Skipstone will tell you that their inaugural bottling of Preface “provides an introduction to their estate vineyard” but I have no problem taking it a few steps—or a flight—further: If you want an affordable luxury red raised by winemaking legend Philippe Melka, today’s 2017 is the smartest investment you can make. Look at any elite
château or “Bordeaux Blend” estate dominating the headlines and almost all of them have a “second label” that still costs more than what most consumers could ever imagine spending. But here on the western slopes of the Mayacamas range, deep in the world-famous, Napa-adjacent Alexander Valley, Melka and his team have emerged with a Certified Organic, deeply hedonistic Bordeaux-inspired blend that costs nearly 2.5x less than their flagship.
And they haven’t sacrificed an iota of quality, either. It comes from seven hand-selected barrels originally destined for Skipstone’s top-tier $165 cuvée—but instead, they were separated from the pack, blended together, and aged for 19 months to create today’s first-ever bottling of “Preface.” I must reiterate again just how much value you’re getting at this almost-too-generous price: Melka is a Bordeaux-blending legend who has experience crafting wines worth hundreds and thousands; Alexander Valley is a globally renowned terroir; and this 2017 debut firmly establishes Skipstone’s emergence and immediate dominance into the highly buzzed-about “second label” arena.
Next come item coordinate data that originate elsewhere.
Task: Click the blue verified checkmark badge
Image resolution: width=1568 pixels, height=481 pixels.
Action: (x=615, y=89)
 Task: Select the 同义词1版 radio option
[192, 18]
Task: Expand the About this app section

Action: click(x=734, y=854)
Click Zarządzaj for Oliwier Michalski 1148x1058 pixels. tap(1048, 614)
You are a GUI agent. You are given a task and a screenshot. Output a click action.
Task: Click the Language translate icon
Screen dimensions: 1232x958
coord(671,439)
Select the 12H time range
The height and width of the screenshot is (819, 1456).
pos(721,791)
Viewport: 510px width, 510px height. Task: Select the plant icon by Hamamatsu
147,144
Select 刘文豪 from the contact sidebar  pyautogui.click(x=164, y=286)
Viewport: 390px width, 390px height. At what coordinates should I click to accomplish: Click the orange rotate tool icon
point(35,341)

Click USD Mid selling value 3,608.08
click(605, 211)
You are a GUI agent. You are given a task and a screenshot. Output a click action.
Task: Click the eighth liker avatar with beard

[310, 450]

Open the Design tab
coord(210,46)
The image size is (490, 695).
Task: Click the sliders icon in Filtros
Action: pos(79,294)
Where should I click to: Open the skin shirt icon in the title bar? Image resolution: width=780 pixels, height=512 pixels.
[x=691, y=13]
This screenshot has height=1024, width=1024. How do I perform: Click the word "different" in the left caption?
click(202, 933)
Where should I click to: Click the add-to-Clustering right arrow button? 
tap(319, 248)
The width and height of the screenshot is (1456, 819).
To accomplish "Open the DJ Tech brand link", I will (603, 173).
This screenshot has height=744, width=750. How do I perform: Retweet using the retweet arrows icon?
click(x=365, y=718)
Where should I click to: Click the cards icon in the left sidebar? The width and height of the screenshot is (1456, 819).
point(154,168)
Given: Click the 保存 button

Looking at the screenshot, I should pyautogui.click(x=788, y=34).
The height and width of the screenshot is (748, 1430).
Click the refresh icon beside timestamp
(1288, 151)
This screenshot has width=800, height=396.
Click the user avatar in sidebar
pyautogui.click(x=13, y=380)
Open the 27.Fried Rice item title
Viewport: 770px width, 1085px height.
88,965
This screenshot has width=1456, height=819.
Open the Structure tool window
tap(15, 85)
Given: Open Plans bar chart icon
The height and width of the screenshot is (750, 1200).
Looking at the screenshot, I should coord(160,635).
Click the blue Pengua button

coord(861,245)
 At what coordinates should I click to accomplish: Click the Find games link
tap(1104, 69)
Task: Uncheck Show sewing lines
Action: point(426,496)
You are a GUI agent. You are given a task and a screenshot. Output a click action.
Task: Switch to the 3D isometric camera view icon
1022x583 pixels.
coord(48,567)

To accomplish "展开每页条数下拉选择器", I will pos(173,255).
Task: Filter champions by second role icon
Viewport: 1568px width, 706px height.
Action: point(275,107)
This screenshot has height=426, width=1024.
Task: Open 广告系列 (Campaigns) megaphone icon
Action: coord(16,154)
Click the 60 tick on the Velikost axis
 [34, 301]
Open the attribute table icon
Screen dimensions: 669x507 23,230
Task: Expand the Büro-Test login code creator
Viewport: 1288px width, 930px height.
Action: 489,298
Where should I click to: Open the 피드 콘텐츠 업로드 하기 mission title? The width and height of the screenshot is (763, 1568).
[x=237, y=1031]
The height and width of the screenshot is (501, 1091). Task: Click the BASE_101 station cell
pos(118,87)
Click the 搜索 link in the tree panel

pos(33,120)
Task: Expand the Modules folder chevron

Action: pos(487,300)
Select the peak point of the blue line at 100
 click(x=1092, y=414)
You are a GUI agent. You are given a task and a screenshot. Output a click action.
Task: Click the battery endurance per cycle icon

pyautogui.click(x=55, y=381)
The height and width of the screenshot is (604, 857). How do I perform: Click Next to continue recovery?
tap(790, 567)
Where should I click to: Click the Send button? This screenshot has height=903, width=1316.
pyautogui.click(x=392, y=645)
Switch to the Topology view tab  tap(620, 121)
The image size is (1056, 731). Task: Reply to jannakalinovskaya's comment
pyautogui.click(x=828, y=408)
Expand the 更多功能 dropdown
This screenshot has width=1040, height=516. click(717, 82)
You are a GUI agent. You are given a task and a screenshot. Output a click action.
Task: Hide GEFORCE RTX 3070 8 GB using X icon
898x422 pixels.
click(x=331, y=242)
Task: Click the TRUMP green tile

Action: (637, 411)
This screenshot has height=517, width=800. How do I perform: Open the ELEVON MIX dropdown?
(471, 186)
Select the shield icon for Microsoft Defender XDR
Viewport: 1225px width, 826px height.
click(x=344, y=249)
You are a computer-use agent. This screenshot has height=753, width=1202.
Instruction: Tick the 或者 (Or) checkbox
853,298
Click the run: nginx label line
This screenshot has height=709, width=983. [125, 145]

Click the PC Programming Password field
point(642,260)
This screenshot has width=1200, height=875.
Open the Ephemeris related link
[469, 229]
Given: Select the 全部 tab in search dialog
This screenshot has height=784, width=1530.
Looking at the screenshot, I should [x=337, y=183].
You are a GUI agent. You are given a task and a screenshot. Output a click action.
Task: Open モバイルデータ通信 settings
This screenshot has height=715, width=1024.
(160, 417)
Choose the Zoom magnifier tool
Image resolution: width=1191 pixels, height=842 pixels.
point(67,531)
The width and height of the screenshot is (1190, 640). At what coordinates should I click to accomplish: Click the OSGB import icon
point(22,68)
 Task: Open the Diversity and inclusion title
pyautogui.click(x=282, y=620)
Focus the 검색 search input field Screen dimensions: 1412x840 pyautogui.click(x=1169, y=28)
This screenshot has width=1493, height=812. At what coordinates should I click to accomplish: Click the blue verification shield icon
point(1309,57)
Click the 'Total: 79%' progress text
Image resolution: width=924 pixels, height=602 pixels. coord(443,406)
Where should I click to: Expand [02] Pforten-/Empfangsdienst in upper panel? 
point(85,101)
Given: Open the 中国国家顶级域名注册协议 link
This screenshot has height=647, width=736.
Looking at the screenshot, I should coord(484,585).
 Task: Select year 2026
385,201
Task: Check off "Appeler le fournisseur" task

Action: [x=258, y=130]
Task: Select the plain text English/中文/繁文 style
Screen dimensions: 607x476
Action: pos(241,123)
But, really, I prefer to discard the term “second” altogether because “Preface” oozes first-class pedigree all the way. Serve it blind alongside the most famous and expensive names of Napa if you don’t believe me!
Skipstone thoroughly believes that “cultiness”—and the prohibitive prices they engender—are not the focus here. What comes first is respect for the earth, followed by the unrivaled winemaking expertise of Philippe Melka, a man who everyone would enlist if there were enough hours in the day. But even if Skipstone doesn’t consider this heart-stopping wine a “Cult Cab,” it sure does feel like one: It has the exclusivity, the star-studded cast, the opulent feel, and that extraordinary ability to bring a quiet over the dinner table. This is for those of you who love the richness, density, and layers found in wines like Bryant, Harlan, and other attention-grabbing labels.
Fahri Diner and his wife, Constance, purchased Skipstone Ranch in 2001 and immediately set out to work making world-class wine as naturally as possible. Skipstone is Certified Organic through CCOF and they operate accordingly: “Nothing stands above our devoted partnership with the earth. This is more than a commitment to the vineyard and quality of our fruit, we believe it’s the right thing to do for our planet and future generations.” They don’t say this lightly either: Skipstone welcomes insects and predatory birds, uses organic compost, plants a dizzying number of cover crops (oats, peas, beans), and eschews chemicals of any form. They also make olive oil (Fahri is a proud Cypriot) and an impressive sparkling wine with the help of Champagne house Diebolt-Vallois—one of my favorite Blanc de Blancs producers.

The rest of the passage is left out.